(Task prompt) Write out, word for word, only the lines from the one containing "Task: Open the recent" through the final line of the data.

(Stored records)
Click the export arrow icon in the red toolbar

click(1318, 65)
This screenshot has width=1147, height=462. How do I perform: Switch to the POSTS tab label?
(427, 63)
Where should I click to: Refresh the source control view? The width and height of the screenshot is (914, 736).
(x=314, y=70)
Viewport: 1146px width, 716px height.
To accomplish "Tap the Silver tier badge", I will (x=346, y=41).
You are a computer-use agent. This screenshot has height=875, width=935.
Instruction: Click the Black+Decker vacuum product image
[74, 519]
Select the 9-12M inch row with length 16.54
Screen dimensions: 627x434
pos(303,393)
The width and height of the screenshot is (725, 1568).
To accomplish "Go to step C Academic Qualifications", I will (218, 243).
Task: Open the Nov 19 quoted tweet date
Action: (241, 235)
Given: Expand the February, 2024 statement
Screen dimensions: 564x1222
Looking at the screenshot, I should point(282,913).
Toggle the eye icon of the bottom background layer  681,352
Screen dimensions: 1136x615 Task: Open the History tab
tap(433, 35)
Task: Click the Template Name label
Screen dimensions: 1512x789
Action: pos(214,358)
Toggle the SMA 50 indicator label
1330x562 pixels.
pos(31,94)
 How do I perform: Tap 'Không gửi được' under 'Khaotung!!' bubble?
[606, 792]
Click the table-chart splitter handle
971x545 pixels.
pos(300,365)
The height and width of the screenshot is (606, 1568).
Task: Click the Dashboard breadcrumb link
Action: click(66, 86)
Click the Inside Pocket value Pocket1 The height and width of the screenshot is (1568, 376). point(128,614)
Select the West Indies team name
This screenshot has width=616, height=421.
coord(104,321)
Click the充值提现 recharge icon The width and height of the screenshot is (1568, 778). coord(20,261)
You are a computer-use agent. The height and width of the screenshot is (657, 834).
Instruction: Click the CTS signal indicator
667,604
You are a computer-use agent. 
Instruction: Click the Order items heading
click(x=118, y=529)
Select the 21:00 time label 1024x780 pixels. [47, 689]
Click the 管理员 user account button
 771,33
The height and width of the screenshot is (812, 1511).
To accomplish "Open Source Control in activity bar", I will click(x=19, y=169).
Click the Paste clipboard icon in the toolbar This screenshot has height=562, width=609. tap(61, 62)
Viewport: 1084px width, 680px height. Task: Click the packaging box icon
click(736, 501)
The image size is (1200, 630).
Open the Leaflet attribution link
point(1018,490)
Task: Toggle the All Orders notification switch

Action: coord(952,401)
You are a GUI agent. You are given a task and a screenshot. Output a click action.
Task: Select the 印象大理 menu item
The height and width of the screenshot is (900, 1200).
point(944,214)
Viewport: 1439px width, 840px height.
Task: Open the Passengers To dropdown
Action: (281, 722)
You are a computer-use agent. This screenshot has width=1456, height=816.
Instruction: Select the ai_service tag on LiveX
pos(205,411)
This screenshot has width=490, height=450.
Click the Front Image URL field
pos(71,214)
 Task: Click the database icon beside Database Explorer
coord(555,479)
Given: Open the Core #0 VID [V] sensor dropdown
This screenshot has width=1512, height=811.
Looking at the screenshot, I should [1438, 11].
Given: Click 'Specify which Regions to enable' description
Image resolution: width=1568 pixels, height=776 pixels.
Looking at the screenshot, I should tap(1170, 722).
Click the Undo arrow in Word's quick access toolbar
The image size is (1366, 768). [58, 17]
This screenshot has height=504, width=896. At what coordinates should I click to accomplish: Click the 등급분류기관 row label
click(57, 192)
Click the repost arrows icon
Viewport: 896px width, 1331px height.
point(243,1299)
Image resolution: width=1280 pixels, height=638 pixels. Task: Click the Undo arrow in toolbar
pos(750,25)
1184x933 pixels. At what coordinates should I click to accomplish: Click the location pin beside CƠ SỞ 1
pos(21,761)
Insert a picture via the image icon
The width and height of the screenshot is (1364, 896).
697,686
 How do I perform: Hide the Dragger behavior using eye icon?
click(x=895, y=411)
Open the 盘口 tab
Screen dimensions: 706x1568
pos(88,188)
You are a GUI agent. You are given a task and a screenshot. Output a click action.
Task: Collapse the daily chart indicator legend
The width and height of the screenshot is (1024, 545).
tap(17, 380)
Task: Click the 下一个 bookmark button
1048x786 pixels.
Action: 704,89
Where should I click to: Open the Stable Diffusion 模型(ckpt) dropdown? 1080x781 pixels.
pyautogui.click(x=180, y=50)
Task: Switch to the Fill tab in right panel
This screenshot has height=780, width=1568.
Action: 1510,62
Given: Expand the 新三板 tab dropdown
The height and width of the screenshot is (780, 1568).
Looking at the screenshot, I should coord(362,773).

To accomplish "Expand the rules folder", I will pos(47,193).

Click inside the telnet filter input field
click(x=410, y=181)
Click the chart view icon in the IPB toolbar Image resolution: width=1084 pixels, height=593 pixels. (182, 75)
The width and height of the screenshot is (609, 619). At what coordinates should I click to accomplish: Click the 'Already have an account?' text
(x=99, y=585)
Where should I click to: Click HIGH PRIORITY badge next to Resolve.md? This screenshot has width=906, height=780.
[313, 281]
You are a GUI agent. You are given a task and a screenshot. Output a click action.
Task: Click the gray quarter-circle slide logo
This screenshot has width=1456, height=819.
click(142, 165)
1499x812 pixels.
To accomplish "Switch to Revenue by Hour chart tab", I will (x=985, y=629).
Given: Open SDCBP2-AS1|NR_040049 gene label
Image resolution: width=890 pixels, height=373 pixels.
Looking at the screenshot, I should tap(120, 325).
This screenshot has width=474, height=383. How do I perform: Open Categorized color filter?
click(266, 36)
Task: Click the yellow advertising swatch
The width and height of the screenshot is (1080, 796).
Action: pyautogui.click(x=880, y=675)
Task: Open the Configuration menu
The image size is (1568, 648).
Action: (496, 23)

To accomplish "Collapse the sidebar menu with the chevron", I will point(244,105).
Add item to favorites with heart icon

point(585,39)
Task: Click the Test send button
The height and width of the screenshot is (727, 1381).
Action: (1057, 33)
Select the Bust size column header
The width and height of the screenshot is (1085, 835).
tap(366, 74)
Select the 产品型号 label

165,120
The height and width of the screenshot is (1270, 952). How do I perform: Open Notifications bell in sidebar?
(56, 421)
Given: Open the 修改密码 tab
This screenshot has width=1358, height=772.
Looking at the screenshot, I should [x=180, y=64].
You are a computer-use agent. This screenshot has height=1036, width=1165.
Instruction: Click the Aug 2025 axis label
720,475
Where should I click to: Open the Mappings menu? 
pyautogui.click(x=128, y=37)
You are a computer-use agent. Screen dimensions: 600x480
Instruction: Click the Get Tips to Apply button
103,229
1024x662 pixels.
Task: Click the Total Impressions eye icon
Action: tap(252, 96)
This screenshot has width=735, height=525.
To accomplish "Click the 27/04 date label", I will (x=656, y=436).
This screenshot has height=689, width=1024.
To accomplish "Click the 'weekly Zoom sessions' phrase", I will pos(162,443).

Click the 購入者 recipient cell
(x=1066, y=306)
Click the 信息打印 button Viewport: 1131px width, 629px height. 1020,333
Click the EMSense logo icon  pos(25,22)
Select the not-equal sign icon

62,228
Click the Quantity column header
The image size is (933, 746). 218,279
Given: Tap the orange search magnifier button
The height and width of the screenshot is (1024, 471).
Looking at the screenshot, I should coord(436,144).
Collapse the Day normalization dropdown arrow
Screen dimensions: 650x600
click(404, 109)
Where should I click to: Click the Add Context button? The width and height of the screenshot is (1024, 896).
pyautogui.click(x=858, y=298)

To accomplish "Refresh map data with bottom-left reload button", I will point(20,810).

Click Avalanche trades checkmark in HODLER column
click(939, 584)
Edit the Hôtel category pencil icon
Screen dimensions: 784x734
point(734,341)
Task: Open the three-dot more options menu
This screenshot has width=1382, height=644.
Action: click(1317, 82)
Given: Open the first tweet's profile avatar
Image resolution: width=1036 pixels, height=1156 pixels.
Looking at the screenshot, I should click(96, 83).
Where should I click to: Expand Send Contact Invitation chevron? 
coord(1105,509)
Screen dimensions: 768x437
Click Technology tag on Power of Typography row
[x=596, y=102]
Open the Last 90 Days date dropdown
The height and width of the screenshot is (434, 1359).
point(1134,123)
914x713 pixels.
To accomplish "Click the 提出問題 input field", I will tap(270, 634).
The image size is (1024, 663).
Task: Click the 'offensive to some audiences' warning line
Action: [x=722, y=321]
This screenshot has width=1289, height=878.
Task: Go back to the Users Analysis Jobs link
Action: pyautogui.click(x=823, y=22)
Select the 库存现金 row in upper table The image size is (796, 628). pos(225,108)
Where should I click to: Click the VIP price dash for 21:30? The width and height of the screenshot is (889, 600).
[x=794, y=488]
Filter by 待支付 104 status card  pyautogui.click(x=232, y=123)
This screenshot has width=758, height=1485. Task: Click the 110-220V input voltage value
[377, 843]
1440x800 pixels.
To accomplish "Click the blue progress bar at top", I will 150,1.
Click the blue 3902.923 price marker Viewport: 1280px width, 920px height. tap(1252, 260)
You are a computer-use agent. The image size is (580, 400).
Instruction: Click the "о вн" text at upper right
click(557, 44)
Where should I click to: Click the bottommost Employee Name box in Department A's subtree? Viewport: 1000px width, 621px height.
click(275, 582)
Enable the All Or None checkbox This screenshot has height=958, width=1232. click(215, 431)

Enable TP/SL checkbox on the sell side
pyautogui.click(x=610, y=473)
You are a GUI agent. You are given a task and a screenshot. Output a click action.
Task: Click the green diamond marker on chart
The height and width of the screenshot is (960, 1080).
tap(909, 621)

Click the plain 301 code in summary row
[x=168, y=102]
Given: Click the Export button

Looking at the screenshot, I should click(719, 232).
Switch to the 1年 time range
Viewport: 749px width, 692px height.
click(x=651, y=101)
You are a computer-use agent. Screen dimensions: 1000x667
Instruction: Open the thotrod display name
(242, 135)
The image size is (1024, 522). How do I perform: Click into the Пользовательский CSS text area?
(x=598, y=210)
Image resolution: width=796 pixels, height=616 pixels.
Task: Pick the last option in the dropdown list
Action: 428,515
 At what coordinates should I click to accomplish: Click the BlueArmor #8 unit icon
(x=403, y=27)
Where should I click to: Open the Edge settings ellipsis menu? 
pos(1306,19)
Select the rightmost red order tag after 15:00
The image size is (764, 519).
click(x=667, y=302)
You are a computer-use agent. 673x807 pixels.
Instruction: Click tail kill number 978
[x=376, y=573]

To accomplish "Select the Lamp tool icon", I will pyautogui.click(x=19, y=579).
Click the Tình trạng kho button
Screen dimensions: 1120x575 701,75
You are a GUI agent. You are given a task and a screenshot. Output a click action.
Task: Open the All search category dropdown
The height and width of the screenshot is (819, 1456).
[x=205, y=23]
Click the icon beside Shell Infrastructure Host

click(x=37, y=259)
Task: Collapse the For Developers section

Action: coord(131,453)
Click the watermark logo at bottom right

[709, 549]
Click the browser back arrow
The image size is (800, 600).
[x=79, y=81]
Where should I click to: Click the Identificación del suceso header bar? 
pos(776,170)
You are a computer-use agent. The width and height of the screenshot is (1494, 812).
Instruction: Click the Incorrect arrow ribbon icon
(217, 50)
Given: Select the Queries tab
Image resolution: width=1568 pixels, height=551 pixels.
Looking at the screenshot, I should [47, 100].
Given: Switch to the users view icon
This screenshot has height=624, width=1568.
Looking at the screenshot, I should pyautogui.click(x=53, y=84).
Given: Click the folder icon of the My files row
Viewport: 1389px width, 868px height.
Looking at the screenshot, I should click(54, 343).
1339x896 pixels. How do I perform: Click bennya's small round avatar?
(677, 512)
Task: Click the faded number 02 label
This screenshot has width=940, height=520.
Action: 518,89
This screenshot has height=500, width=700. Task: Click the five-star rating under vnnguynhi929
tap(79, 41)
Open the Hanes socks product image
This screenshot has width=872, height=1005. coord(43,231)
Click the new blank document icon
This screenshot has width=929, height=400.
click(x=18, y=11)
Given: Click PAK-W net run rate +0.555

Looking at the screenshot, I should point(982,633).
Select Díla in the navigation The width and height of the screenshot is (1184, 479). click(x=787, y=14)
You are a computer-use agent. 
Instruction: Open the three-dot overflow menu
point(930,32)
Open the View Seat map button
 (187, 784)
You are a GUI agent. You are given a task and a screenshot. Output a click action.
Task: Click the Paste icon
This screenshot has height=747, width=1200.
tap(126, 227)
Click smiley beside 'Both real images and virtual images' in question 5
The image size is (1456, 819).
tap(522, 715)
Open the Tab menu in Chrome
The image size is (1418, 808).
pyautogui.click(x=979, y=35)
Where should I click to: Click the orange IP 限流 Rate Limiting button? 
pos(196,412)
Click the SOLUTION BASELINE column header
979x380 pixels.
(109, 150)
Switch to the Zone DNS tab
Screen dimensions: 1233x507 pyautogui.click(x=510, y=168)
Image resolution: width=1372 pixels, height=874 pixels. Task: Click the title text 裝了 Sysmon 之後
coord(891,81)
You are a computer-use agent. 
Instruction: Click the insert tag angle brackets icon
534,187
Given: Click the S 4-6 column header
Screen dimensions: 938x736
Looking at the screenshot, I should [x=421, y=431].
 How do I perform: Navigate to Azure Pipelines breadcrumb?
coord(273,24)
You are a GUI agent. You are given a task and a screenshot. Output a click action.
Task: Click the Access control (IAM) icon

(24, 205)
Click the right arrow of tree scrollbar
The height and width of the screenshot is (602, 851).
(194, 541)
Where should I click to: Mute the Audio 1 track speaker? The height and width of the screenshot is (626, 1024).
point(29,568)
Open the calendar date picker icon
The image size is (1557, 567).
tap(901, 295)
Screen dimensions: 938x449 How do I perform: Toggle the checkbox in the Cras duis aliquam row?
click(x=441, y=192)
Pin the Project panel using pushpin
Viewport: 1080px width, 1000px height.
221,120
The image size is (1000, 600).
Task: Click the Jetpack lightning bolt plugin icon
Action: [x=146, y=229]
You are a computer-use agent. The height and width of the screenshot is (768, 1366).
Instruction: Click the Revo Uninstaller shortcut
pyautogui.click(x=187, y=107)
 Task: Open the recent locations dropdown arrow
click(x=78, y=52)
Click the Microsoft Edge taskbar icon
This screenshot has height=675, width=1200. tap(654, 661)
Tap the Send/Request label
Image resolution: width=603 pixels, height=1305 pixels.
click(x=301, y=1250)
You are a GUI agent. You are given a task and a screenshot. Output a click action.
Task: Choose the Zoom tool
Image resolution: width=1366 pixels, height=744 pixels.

(Response for this exercise)
 Task: Open the recent locations dropdown arrow
click(x=78, y=52)
Click the Microsoft Edge taskbar icon
This screenshot has height=675, width=1200. tap(654, 661)
Tap the Send/Request label
Image resolution: width=603 pixels, height=1305 pixels.
click(x=301, y=1250)
You are a GUI agent. You are given a task and a screenshot. Output a click action.
Task: Choose the Zoom tool
Image resolution: width=1366 pixels, height=744 pixels.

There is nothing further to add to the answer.